Risk of bias (quality) assessment

The Cochrane Collaboration's tool for assessment of risk of bias will be used. A risk of bias table will be generated with the following entries: adequate sequence generation, allocation concealment, blinding, incomplete outcome data addressed, free of selective reporting, and free of other bias. Only studies meeting specific criteria will be included in the primary analysis. The threshold for study selection adopted in this protocol will be used in the systematic review. Data from unpublished studies will be analysed and included (if appropriate) with the aim of reducing bias. For non-randomised studies, focus on specific aspects of the studies (eg, outcome assessment) and the extent to which they are susceptible to bias also be used to assess risk of bias. Notably, either the Risk of Bias Assessment tool for Non-Randomised Studies (RoBANS) developed by The Cochrane Collaboration as a component of The Cochrane Collaboration's tool for assessing risk of bias in randomised trials22 or the Newcastle-Ottawa Scale will be used to assess risks of bias in non-randomised studies.23

RoBANS is available in Review Manager (RevMAN). In using RoBANS, certain items in the Risk of Bias table will be changed, for example, adequate sequence generation will be changed to allocation concealment (in order to minimise allocation and selection bias)24 and selection of participants will be changed to confounding variables.
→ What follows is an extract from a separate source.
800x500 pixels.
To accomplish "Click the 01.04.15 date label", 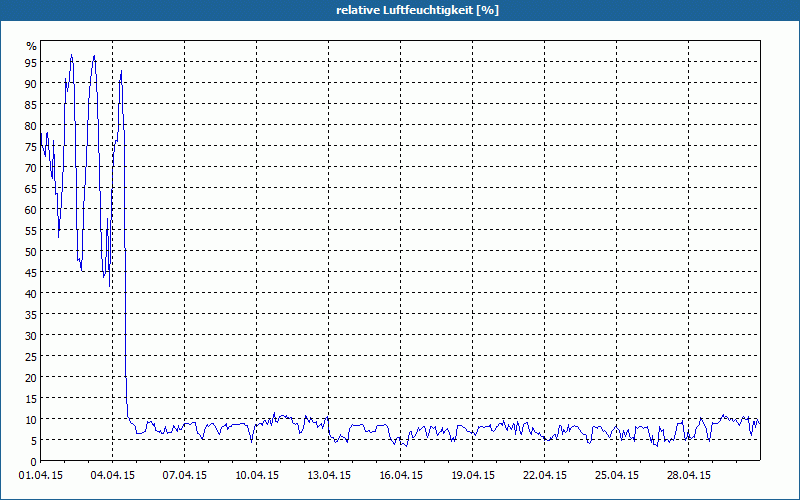I will pos(41,476).
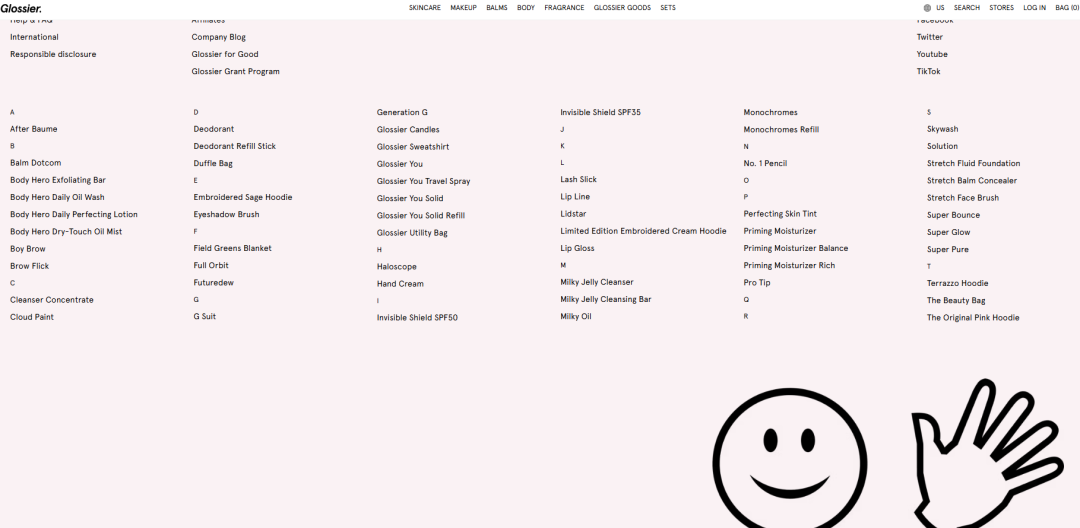Select FRAGRANCE in the top navigation
This screenshot has width=1080, height=528.
564,8
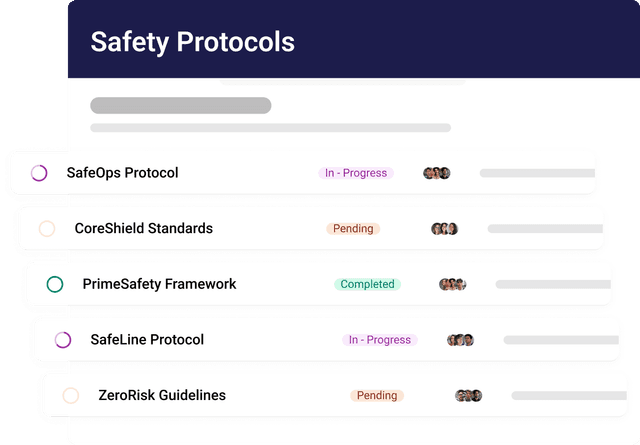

Demographic characteristics25

Prognostic factors

Severity of illness

Symptom burden

Comorbidities

Functional status

Social support

Financial resources

Factors existent at baseline

Individual preferences towards avoidance of high-cost settings

Values and preferences for quality of life and life-sustaining treatments

Clinician practice characteristics

Urban/rural location of institution

Type of institution

Values and preferences towards treatment options and goals of care

Team/family dynamics

Methods to control potential confounding factors

Multivariable regression modelling or propensity scores will be used to control for potential confounding factors.25

Methods to assess the susceptibility of primary studies to confounding

We will attempt to select the best set of confounding variables that include the most relevant factors likely to account for differences between intervention and comparison groups and provide a balance in the trade-off between bias and variance to obtain more precise estimates of the treatment effects.25 26

Evaluating uncertainty

We will evaluate uncertainty through sensitivity analysis and statistical tests comparing effects, costs or cost-effectiveness.26

Strategy for data synthesis

Due to the diversity of included studies, a narrative approach will be used for synthesis. Quantitative synthesis of results will be considered in the presence of several high-quality studies of similar design. Sources of heterogeneity will be investigated using the I2 statistic.22

Ethics and dissemination

For purposes of privacy and confidentiality, the systematic review will be limited to studies with de-identified data.

The systematic review will be published in a peer-reviewed journal. It will also be disseminated electronically and in print. Brief reports of review findings will be disseminated directly to appropriate audiences via email and other modes of communication. Updates of the review will be conducted to inform and guide healthcare practice and policy.